Jun 8, 2014

The first week of June (02/06)


The salt mash has not gotten in the full spring mode yet. It’s been a long and (relatively) harsh winter. The marsh is a checkerboard of fresh spring greens and drab winter browns and grays. The little annual glasswart or Salicornia plant is struggling though the last year stubble. 

 Despite its small size, Salicornia is a cool plant: it is called halophyte because this glasswart grows in high salt environments. The plant is not only edible, but highly nutritious containing up to 33% salicornia oil, which is similar to safflower oil. People used to eat it in the past. Nowadays, Salicornia is grown in deserts and wastelands where freshwater is scarce but salt or brackish water is abundant, for high quality animal feed and also biofuel.


At the first glance, nothing is in common between Salicornia glasswart and the shore fly.
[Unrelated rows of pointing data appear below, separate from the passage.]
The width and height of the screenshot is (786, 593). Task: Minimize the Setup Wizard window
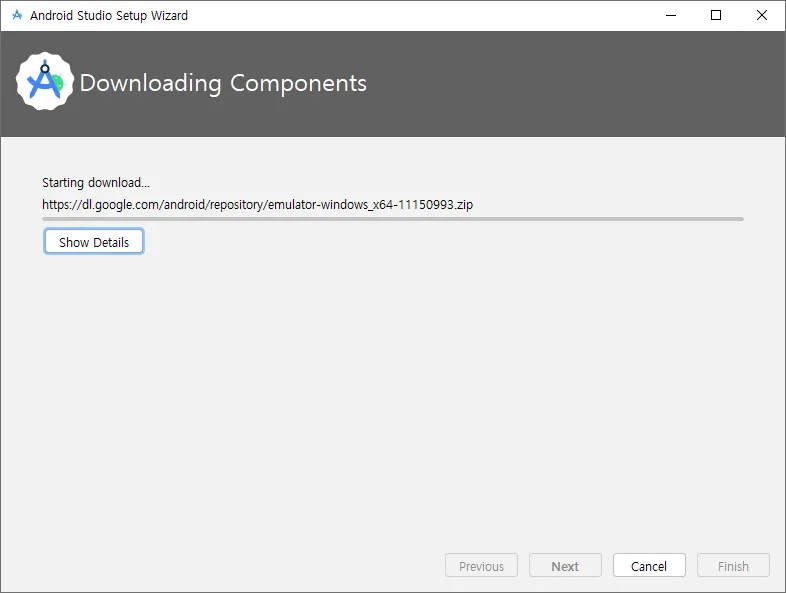tap(671, 15)
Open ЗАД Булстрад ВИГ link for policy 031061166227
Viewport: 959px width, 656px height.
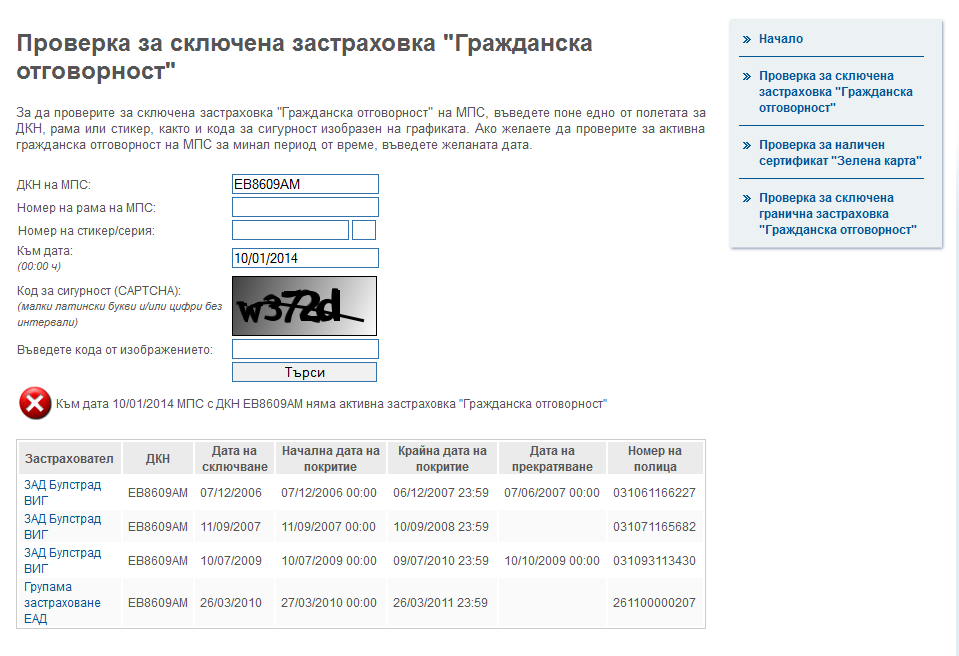62,492
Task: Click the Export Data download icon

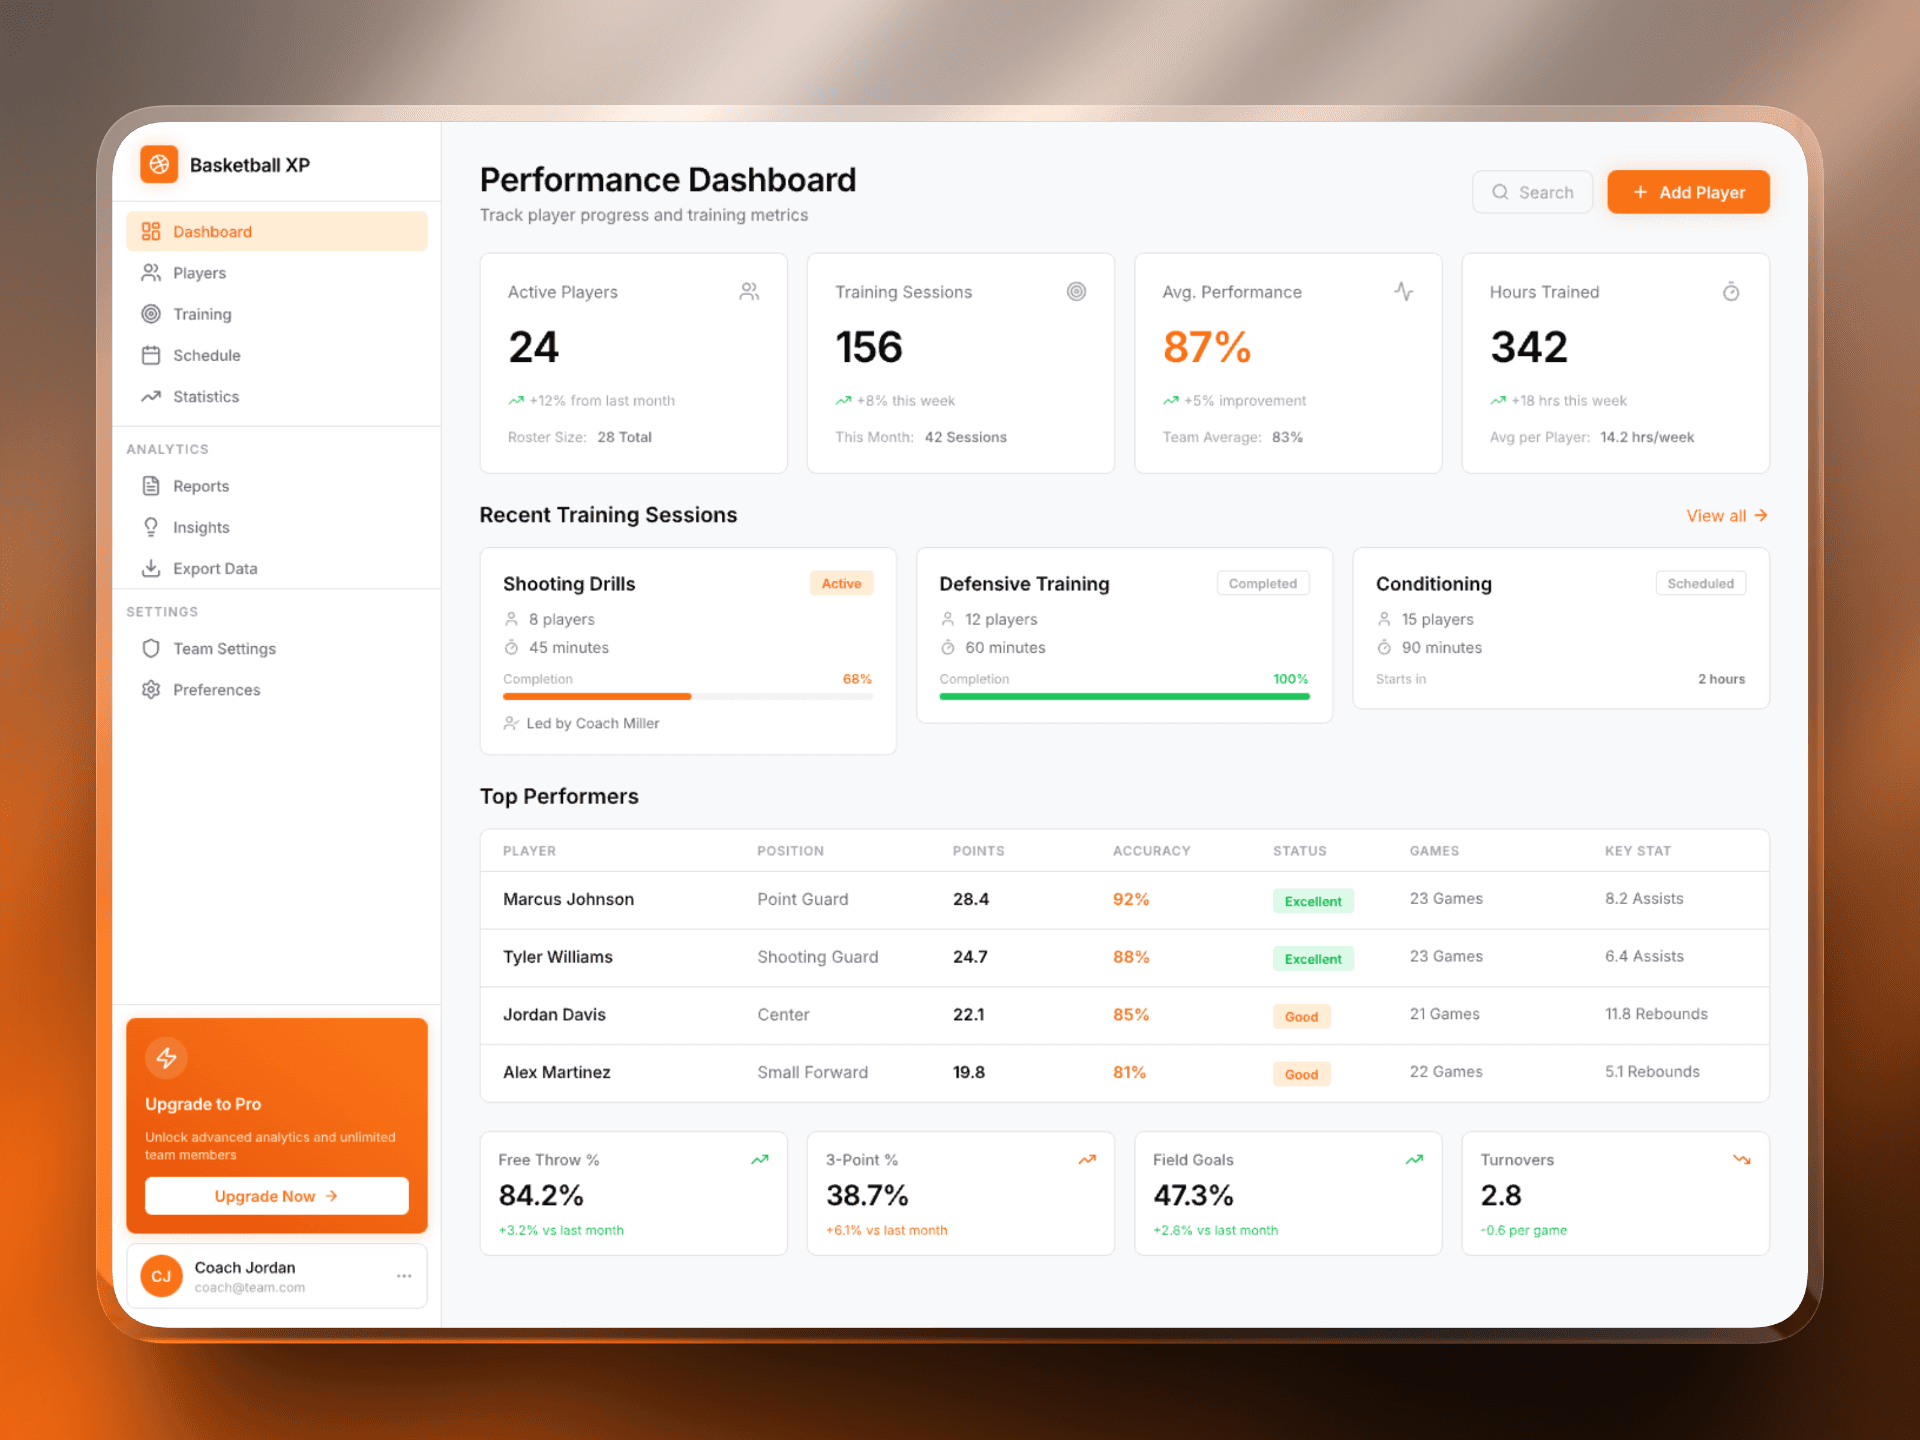Action: (151, 568)
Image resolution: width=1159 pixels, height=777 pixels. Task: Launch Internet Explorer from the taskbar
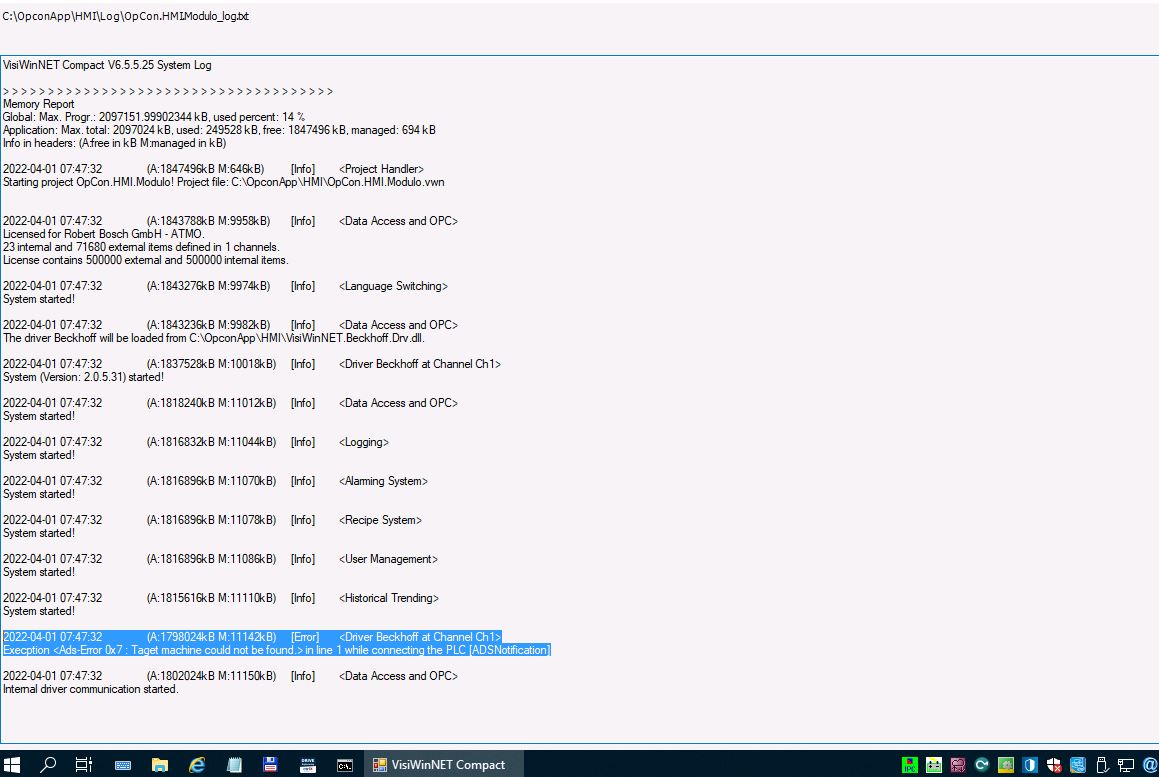(197, 765)
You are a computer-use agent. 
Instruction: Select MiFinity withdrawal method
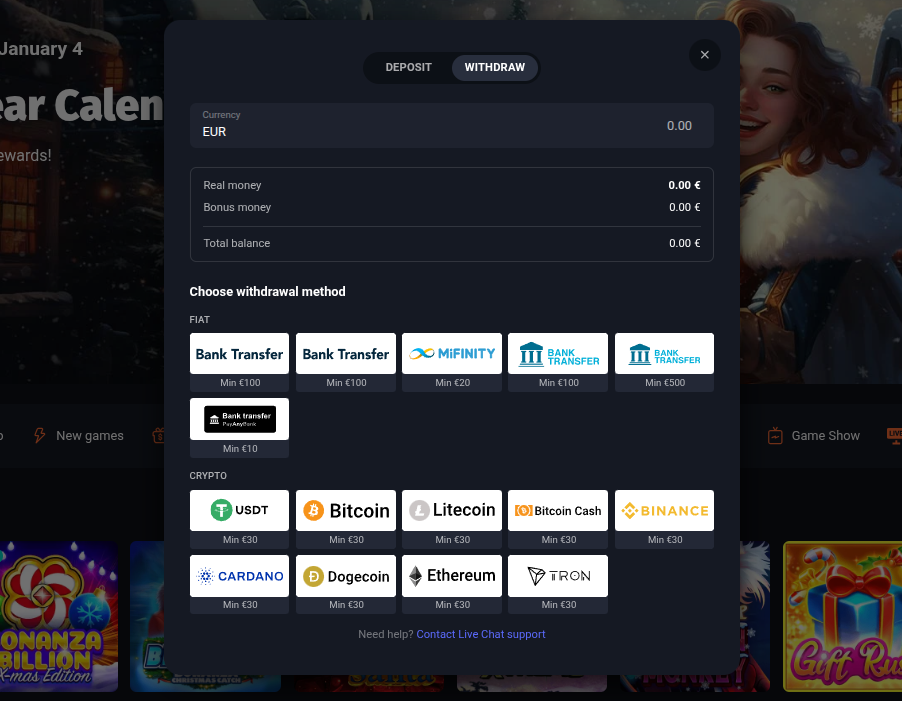click(x=452, y=354)
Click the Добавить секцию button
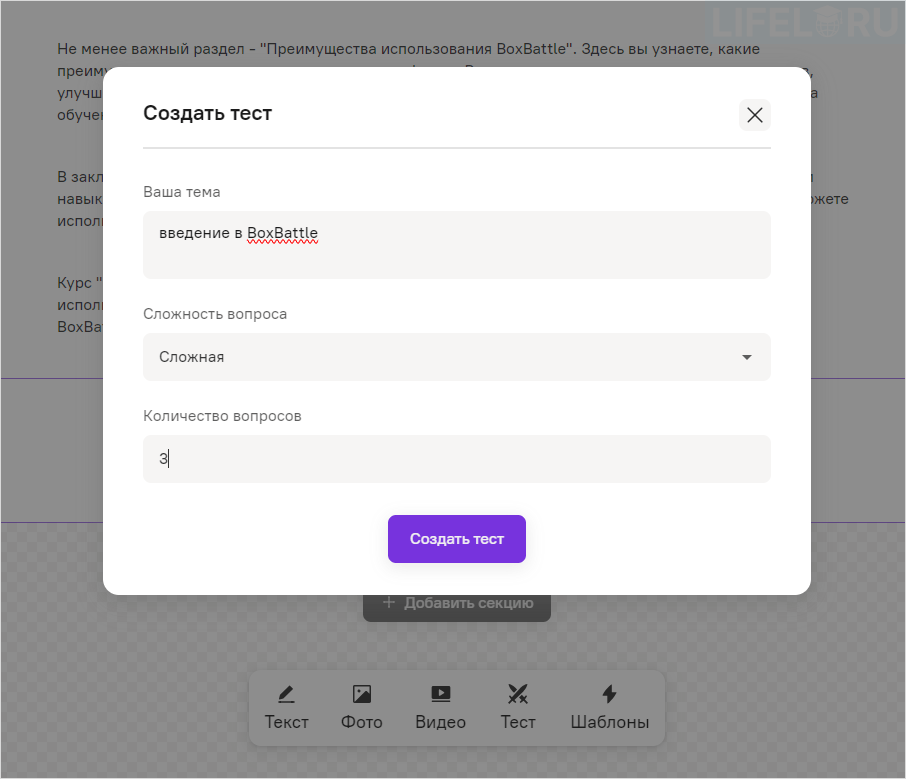The image size is (906, 779). [x=457, y=603]
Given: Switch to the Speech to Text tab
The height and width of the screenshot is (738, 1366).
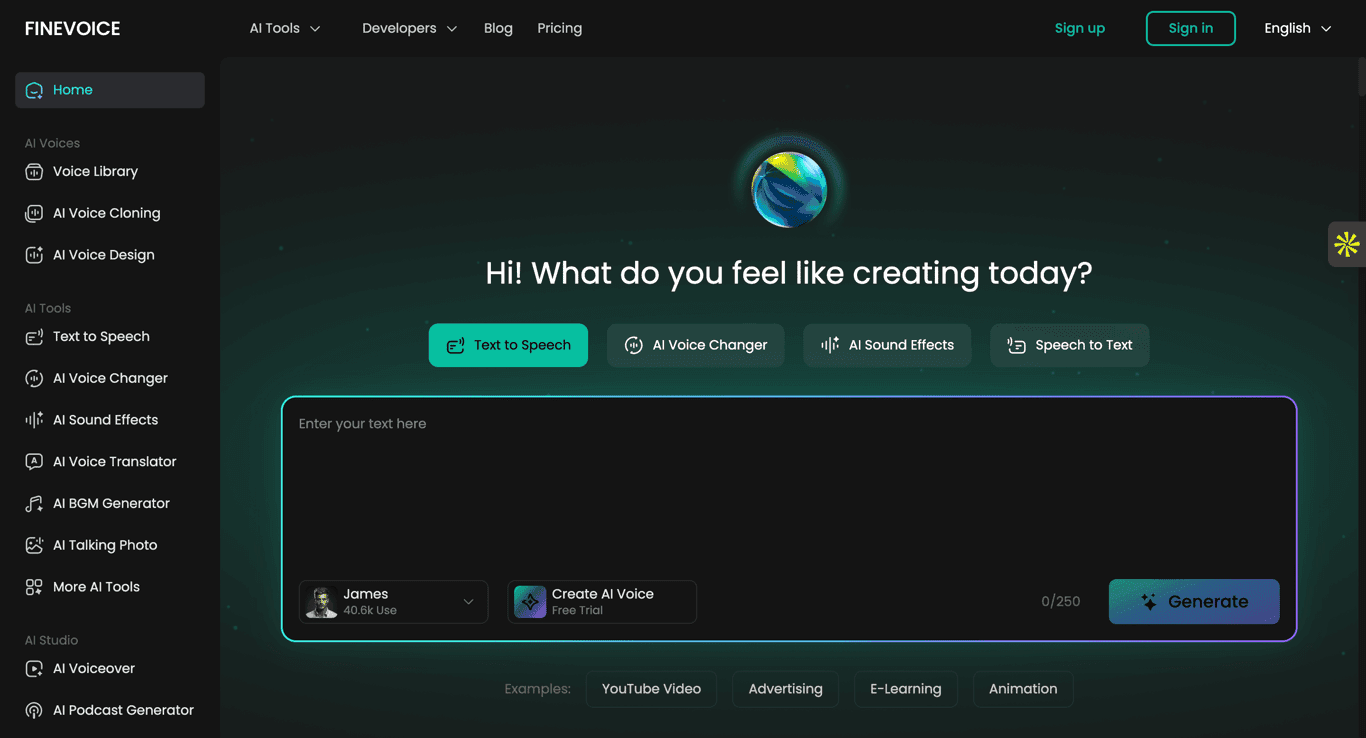Looking at the screenshot, I should pos(1069,345).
But there is more to it that meets the eye. Shore flies (Ephydra spp.) are also halophytes well adapted to saline environments, and are among the most common insects on the salt marshes. 



The larvae of one species, Ephydra riparia, inhabiting the Great Salt Lake in Utah were consumed as food by local Native Americans. Since shore flies are so adapted to live in marginal habitats (one species thrives in pure petroleum pools), there is a tremendous potential to utilize these species for human consumption – enthomophagy, or as protein rich animal food, similarly to the lowly glasswart.